What's clear is someone is bound to get a huge surprise when Amazon (AMZN) delivers its fourth-quarter earnings Thursday afternoon. On a per-share basis, Wall Street analysts think the online retailer earned anywhere from $1.88 to just a penny.

That's the second biggest range of estimates, behind Google, of any company in the S&P 500, and it's the biggest, by far, when you consider what Amazon is likely to earn, according to an analysis of Bloomberg data. The average range of disagreement for earnings per share among analysts on stocks in the S&P 500 is just $0.17. Amazon's gap is 10 times that.

And the range is not just because of outliers. There are six analysts who believe the company will earn less than $0.50 a share. And eight think the company will earn more than $1.50.

MORE: The real reason behind Amazon's booming stock price

The wide range of estimates is just another example of how Amazon has upended the normal way Wall Street works. Back in October, investors and analysts cheered Amazon's $40 million loss in the third quarter. Amazon has missed earnings estimates in five of the last six quarters. That's usually the kiss of death for most stocks. Instead, Amazon's shares have more than doubled -- to a recent $385 -- in the past two years.

One reason for the wide range is that Amazon isn't very open with its analysts. Most corporate executives give analysts earnings targets. Amazon CEO Jeff Bezos doesn't do that. At the end of the third quarter, Amazon told investors that the company's operating income could be anywhere from a $500 million loss to a $500 million gain for the last three months of 2013. Analysts have been more optimistic, but their estimates also have a $1 billion range.

The uncertainty may also have to do with Amazon's wide following on Wall Street. There are 46 analysts who cover Amazon on Wall Street. Apple (AAPL) has 44 analysts and, excluding one of them, the range of disagreement in estimates of Apple's earnings per share is $0.50.

The gap in Google's earnings estimates is nearly $3 per share, but as a percentage of the $12.00 a share the company is supposed to earn, the amount by which any one analyst will be wrong is not that much.

MORE: Amazon's not so secret war on taxes

For other companies, major disagreement in earnings estimates, especially for large ones, is rare.

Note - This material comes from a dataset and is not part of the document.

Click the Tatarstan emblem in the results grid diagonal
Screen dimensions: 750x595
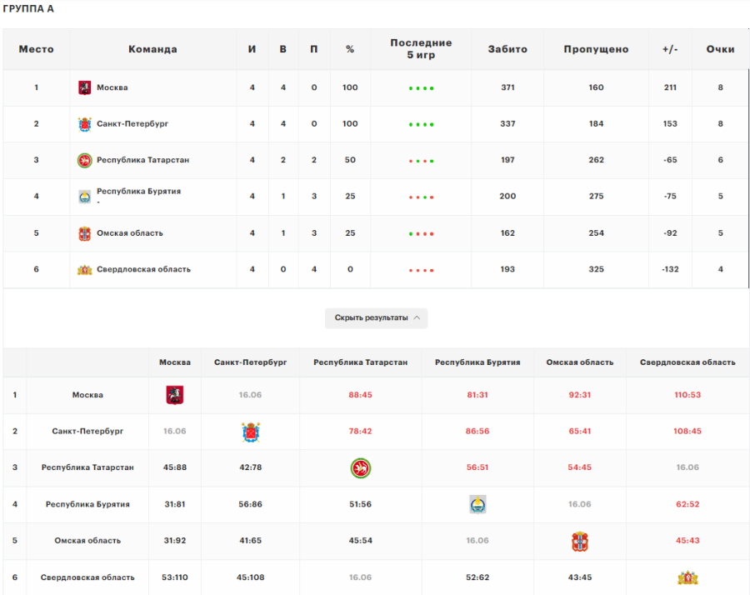360,468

The range for next quarter earnings at Wal-Mart (WMT) is $0.10 per share, according to Thomson Reuters. The earnings gap at Hewlett Packard (HPQ) is $0.06. There is more downside to being very wrong than there is upside to being very right.

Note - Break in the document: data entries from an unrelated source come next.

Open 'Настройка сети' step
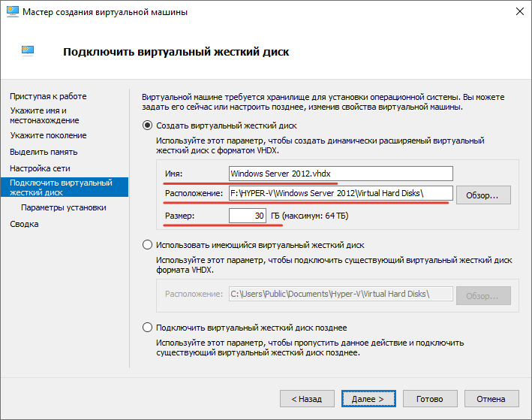 tap(40, 168)
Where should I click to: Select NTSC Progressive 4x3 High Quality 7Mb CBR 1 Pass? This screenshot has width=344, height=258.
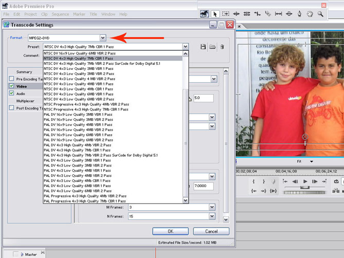pos(86,109)
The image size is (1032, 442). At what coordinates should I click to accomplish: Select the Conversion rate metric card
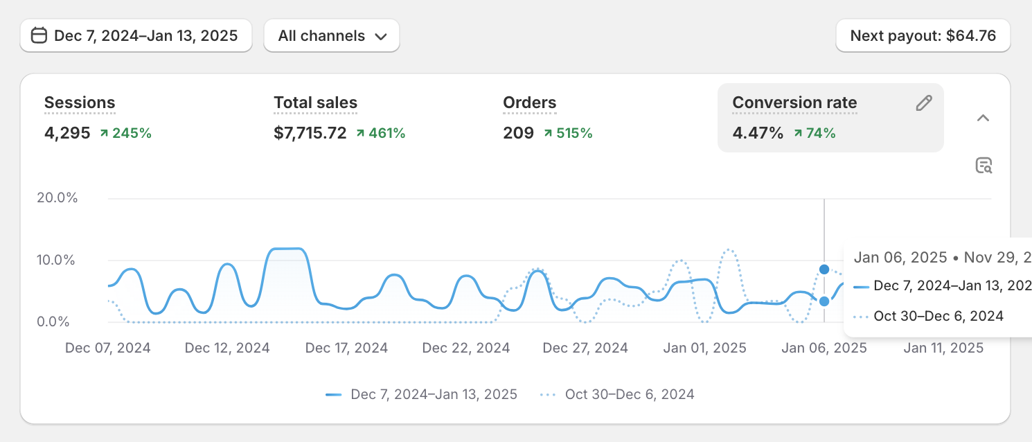(830, 117)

Stock analysts tend to be a risk-averse crowd, especially among Wall Streeters. Every now and then, a few analysts, like Henry Blodget or Meredith Whitney, make a name for themselves with bold calls, and controversy. But generally, the simplified view of Wall Street analysts is that they are a kind of mouthpiece for corporate executives, largely passing along the earnings estimates, with some analysis, that corporate executives give them. It doesn't sound like a great job.

But then you have the situation with Amazon. Being an analyst on Amazon actually sounds kind of fun. With little guidance, you imagine Amazon analysts actually having to sweat over the kind of models that are taught in business school, carefully calibrating their assumptions, coming out with very different conclusions than their peers, and then getting to see who got it right.

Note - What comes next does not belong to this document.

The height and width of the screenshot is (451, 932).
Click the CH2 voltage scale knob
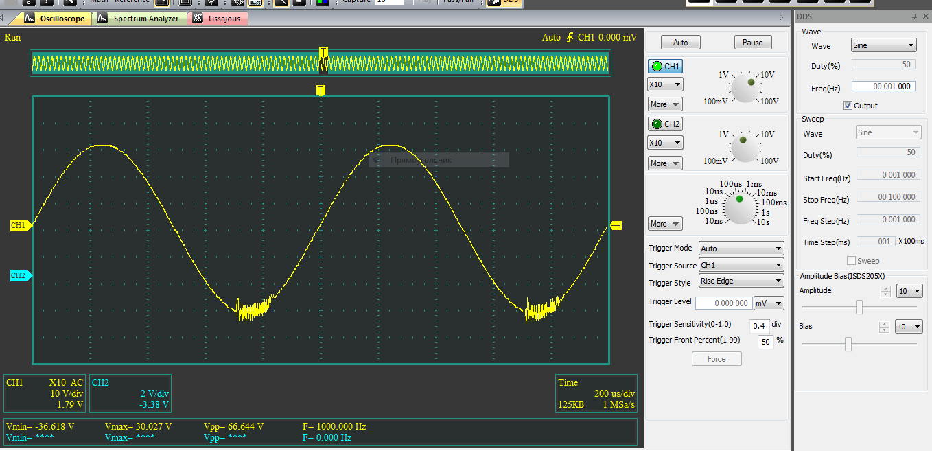click(745, 147)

Except for this: No one really cares. Not even the analysts.

I e-mailed Carlos Kirjner of Sanford Bernstein about the fact that his estimate at $1.88 a share for Amazon is the highest on the Street. I expected a full-throated defense of his prediction, which he had no doubt spent countless hours on. What I got was a shrug. "EPS [earnings per share] is meaningless for the stock," wrote Kirjner.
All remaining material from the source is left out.